Stored dataset items:
++++++++++++++++++++

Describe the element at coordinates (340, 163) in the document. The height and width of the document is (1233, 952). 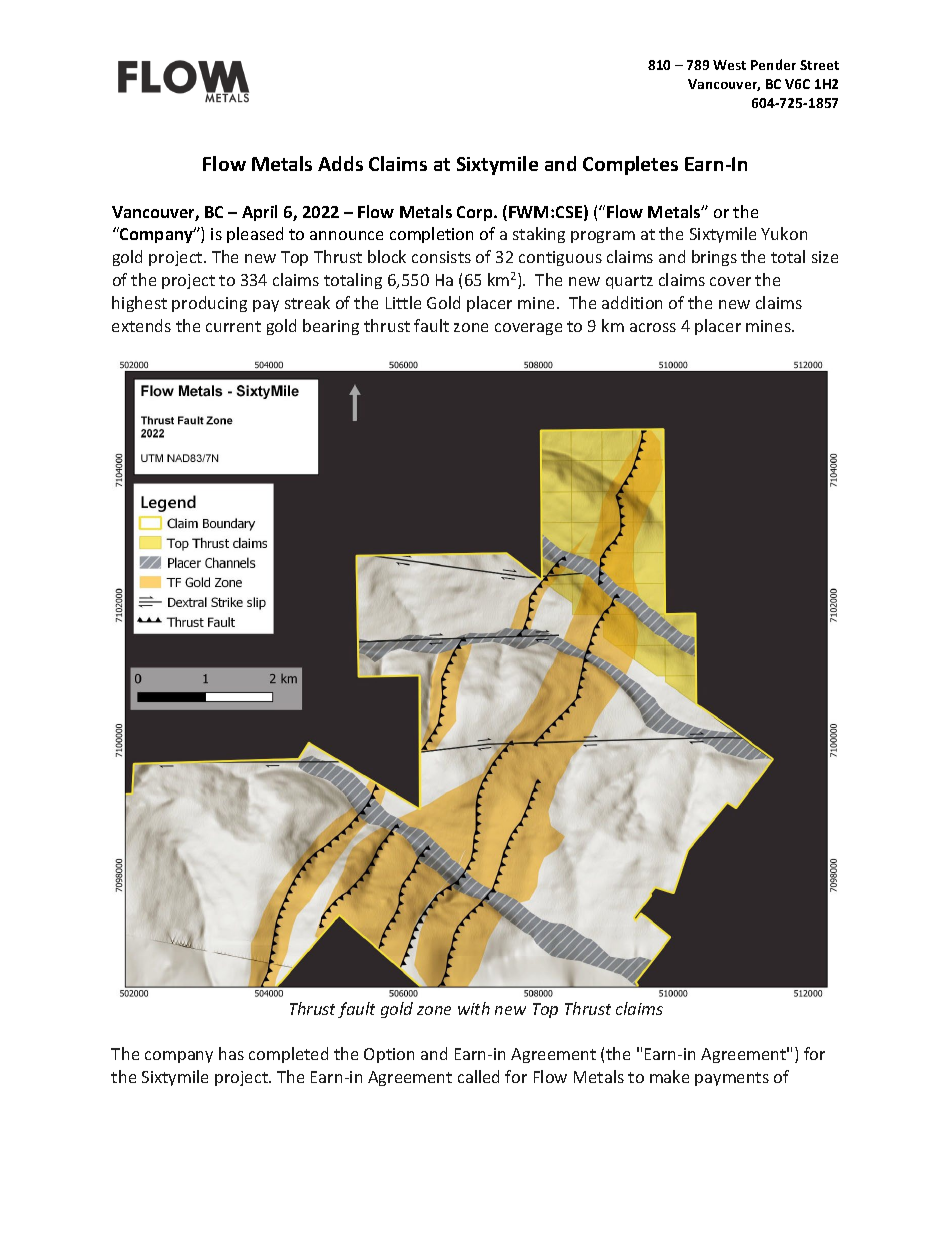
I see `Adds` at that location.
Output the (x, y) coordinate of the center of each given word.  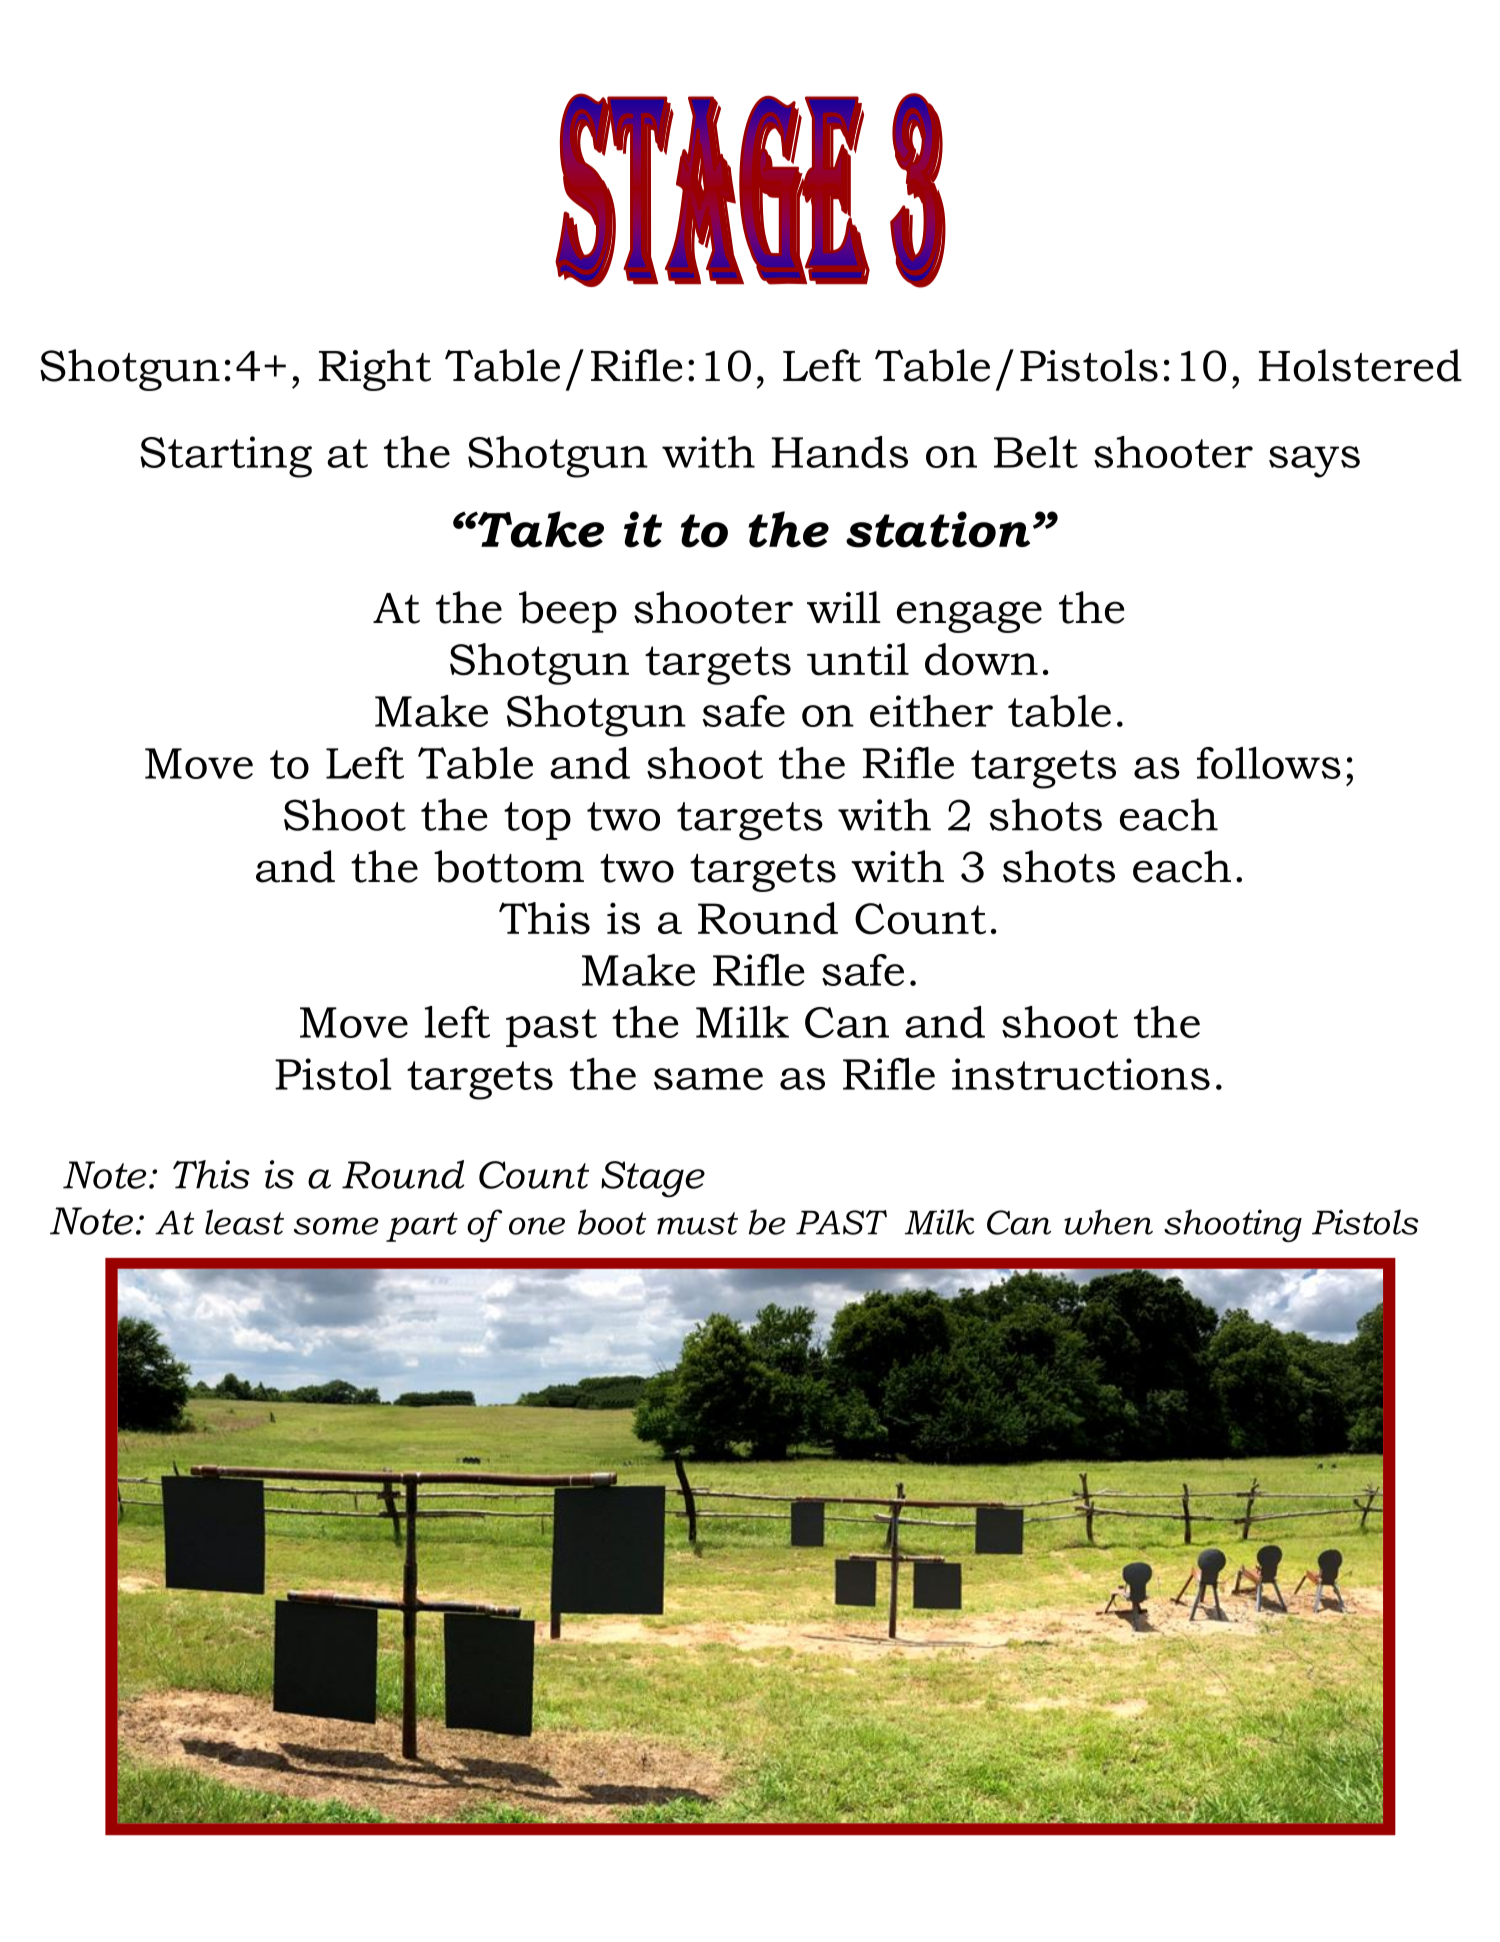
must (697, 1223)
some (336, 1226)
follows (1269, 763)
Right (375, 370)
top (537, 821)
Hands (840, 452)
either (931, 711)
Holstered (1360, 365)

++++++++++++++++++++

* Instruction
Swap "document" for "page" in the lines starting at the first one and stopping after the line that contains "top (537, 821)". Keep everything else the same, and leave the pictures out of your output.

* Completed task
Describe the element at coordinates (340, 163) in the page. The height and width of the page is (1233, 952). 
I see `Adds` at that location.
Output the (x, y) coordinate of the center of each given word.  
must (697, 1223)
some (336, 1226)
follows (1269, 763)
Right (375, 370)
top (537, 821)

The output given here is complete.